**WORK ORDER**. For the material below, please count the lines containing "beside". Reply with the count alone.

━━━━━ DATA SUPPLIED ━━━━━

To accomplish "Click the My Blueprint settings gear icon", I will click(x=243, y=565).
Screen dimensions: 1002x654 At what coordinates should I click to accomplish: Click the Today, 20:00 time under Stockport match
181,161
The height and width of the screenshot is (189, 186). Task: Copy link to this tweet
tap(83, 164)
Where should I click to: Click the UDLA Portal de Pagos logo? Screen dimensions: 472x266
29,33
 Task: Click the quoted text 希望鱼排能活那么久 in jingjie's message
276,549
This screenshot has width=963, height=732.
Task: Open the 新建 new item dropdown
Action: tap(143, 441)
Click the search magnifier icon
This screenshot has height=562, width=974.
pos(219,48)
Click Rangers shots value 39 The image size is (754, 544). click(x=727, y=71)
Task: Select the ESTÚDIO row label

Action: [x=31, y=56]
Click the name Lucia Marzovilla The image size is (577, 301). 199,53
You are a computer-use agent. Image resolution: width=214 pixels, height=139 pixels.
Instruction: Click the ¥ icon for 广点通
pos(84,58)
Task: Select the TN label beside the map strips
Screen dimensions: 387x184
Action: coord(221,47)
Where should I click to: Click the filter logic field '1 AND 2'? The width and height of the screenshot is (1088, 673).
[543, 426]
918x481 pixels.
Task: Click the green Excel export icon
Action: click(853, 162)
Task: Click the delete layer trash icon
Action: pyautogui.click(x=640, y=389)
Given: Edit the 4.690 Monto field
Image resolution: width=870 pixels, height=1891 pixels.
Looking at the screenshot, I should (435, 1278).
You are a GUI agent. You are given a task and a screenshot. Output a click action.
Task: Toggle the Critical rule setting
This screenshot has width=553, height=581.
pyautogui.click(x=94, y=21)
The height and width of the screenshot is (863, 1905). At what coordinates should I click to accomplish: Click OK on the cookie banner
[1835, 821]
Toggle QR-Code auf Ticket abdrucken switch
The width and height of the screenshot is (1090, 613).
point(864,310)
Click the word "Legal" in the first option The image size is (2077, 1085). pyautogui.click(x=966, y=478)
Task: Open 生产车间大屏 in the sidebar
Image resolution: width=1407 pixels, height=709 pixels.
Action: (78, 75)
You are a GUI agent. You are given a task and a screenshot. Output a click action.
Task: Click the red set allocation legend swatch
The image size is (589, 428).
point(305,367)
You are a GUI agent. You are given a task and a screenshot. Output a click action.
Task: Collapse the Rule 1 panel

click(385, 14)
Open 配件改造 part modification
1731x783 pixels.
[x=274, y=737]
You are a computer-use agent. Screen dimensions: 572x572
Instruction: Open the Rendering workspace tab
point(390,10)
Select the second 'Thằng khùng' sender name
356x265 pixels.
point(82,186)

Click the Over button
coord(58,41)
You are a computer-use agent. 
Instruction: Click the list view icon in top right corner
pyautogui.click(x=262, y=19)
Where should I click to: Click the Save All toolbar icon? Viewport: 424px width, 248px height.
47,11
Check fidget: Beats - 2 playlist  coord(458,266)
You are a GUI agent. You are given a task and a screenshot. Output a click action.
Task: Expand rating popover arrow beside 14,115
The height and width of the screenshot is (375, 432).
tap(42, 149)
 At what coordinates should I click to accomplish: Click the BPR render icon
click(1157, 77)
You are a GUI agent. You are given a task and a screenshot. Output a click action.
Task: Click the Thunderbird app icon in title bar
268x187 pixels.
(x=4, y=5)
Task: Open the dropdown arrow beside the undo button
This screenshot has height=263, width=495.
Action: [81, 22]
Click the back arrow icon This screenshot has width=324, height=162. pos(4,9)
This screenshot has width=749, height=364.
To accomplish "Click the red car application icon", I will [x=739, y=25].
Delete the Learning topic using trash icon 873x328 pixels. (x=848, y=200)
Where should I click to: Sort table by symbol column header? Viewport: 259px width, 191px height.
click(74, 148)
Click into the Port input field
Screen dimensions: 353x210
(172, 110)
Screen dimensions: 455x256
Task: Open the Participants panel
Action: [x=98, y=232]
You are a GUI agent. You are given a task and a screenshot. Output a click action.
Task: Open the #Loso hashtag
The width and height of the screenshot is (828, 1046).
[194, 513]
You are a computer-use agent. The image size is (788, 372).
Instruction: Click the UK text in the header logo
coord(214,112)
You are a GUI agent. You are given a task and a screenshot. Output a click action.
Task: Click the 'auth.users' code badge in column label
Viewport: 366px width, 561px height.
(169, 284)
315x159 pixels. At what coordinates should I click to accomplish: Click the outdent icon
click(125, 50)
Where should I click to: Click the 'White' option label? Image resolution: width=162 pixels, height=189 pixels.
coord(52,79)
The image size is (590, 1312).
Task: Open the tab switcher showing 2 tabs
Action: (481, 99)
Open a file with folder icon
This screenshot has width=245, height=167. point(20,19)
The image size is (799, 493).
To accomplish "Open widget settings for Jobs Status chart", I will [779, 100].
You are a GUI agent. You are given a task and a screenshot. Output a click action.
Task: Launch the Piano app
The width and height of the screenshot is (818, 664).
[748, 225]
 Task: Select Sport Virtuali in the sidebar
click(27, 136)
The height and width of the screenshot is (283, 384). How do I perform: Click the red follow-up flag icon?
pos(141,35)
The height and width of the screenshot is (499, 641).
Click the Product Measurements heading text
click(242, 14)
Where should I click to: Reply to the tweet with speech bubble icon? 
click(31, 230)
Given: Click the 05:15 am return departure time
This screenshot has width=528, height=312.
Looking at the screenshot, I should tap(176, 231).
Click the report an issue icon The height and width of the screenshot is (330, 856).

━━━━━

**EXERCISE SOLUTION**. 3